A nuclear detonation was not a simple explosion. It was precision. It required a specific internal sequence, timing measured too tight for chaos. You could smash a device apart. You could detonate its conventional components and scatter material that nobody wanted scattered.
But you did not get a nuclear blast by accident.
Joe only cared about consequences.
A conventional blast in a confined tunnel would kill men. It would collapse rock. It would bury evidence. It might also turn anything nuclear into a poisoned mess.
But if his choice was poisoned mess or a city wiped out, it was not a choice.
He pushed the dolly toward the mouth of the tunnel.
The slope was still there, dropping into darkness. The air down the shaft felt colder than the air outside it, as if the mine held winter inside its lungs.
Joe positioned himself at the corner where the tunnel bent and the line of sight disappeared, then shoved the dolly forward.

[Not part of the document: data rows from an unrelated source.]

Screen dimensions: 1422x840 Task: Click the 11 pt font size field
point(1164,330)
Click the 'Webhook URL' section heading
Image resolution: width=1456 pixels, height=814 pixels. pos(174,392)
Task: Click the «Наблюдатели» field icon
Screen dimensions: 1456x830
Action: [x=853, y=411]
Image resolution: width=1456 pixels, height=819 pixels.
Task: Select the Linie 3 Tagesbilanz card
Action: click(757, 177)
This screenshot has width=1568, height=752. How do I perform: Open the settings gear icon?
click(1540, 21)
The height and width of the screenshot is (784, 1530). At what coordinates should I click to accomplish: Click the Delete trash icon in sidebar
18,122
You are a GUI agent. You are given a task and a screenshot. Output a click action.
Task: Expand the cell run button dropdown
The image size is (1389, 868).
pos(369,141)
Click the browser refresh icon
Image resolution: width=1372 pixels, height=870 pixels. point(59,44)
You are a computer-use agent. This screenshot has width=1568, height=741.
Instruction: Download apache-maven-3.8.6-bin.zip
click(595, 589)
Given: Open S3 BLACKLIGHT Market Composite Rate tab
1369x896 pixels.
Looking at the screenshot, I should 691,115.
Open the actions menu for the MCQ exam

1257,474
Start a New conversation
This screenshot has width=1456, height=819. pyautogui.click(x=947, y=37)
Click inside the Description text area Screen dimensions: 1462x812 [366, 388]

The wheels clattered. The dolly started rolling down the grade, picking up speed. The ticking of the timer was audible for a moment, then swallowed by distance and stone.
He didn't watch it go.
He listened.
Clatter.
Rattle.
A soft bump as it hit uneven rock.
Then, deeper, a shout. The first human sound he'd heard.
Joe raised the rifle and fired two quick shots into the darkness around the corner, not aiming for a kill, aiming for a reflex. Men ducked when bullets snapped past. Men froze when sound turned into threat.
The shouting sharpened. Movement surged.
Too late.
The dolly kept rolling, the slope doing the work for him.
Joe stepped back, pressed flat against the rock, and counted in his head.
The blast hit as a hard, concussive punch that shoved air out of the tunnel in a violent exhalation.
The sound was not a boom so much as a vicious cracking, stone and timber and metal all arguing at once. The tunnel exhaled debris and darkness, a rolling cloud that turned the LED work lights into dim smears.
Joe ducked and covered his head as grit rained down, sharp as sand, and something heavy struck the ground nearby with a wet thud that might have been rock or might have been something else.
The mine groaned.
Timbers snapped with sounds like rifle shots.
Rock shifted and settled in a long, grinding sigh that seemed to come from deep below, from places where the earth had been holding its shape for a million years and had just been given permission to let go.
When the dust began to thin, Joe lifted his head.
The tunnel ahead was partly choked now. Not sealed. Not a tomb. A partial collapse. Broken beams angled like ribs. Jagged rock piled in the center, some pieces the size of cars, others no bigger than fists. The tunnel beyond was darker, tighter, and angry.
He coughed once, spat grit, and got to his feet.
Joe switched his light to a narrower beam and stepped forward, into the wreckage.